Friday, September 17, 2010

Can One Bhd : Maintain neutral at RM1.09, TP of RM1.10

Can-One moving towards liquid milk

Can-One Bhd
(Sept 15, RM1.05)
Maintain neutral at RM1.09 with target price of RM1.10:
We reiterate “neutral” with our target price of RM1.10 derived based on FY2011’s EPS of 15.6 sen and PER of seven times based on a discount of two times vis-à-vis its peers Johore Tin & Kian Joo Can Factory (KJCF). The merits of Can-One are: (i) jerry can leader in terms of production facilities in Malaysia; (ii) potential revenue boost from its sweetened condensed milk (SCM) and evaporated milk (EVM) market; (iii) potential synergistic effect if its proposed acquisition KJCF is successful; and (iv) tin can division which complements its liquid milk division (15% of tin can sales go towards its liquid milk division).

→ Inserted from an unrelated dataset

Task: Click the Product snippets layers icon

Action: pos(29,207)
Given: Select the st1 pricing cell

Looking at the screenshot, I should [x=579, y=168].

Can-One is involved in basically two business divisions — the general can division (tin cans and jerry cans) and liquid milk (SCM and EM). At the moment, it holds a 23% share of the tin can market and the lion’s share at 70% of the edible oil tin can segment. Its food product segments currently produce both SCM (three lines) and EV (one line). The EV line was introduced in 4QFY2009.

The absence of a considerable contract compared with 1HFY2009 saw 1HFY2010 revenue return to its normal level of RM201 million, while profits reduced owing to higher raw material costs as the spot price for tin hovered around US$20,000/mt to US$21,000/mt on the London Metal Exchange. The HDPE spot price for Southeast Asia was around US$900/mt to US$1,200/mt. Ebit margin is expected to increase in the 2HFY2010 due to the pass-on effect from the higher raw material cost.

Can-One’s liquid milk production saw better demand, with revenue in 2QFY2010 surging by 60.2% year-on-year to RM46.3 million (2QFY2009: RM28.9 million). Its dairy arm accounts for 39.1% (YTD2010) of the total revenue compared to 31% in FY2009 benefitting from higher exports to South Africa in view of the 2010 Fifa World Cup. Operating at 85% of full capacity, with 70% of its products exported to Africa and the  Middle East, Can-One plans to roll out additional lines (+1SCM, +2EVM) by end-FY2010 to cater for potential demand.

Margins are sensitive to raw material prices which account for 70% to 75% of the cost of production for tin cans (tin plates purchased from Perstima) and jerry cans (high density polythylene, HEPD); while raw materials make up 85% of the cost of their dairy products (skim milk powder, whey, oil palm). Nonetheless, they are able to pass down any price hikes to their customers.

The court hearing on Can-One’s proposed acquisition of KJCF remains unresolved, implying that any setback or resistance by KJCF’s management or potential synergies with Can-One remain hazy. Should the proposed acquisition materialise, Can-One’s gearing of 1.2 times might increase to approximately 2.3 times, assuming it embarks on an all-debt financing route. Its borrowings at the moment stand at RM99.6 million working capital, RM96 million for expansionary items (machinery and additional lines) and RM29 million for the proposed KJCF proposed acquisition. — Inter-Pacific Research Sdn Bhd, Sept 15


This article appeared in The Edge Financial Daily, September 17, 2010.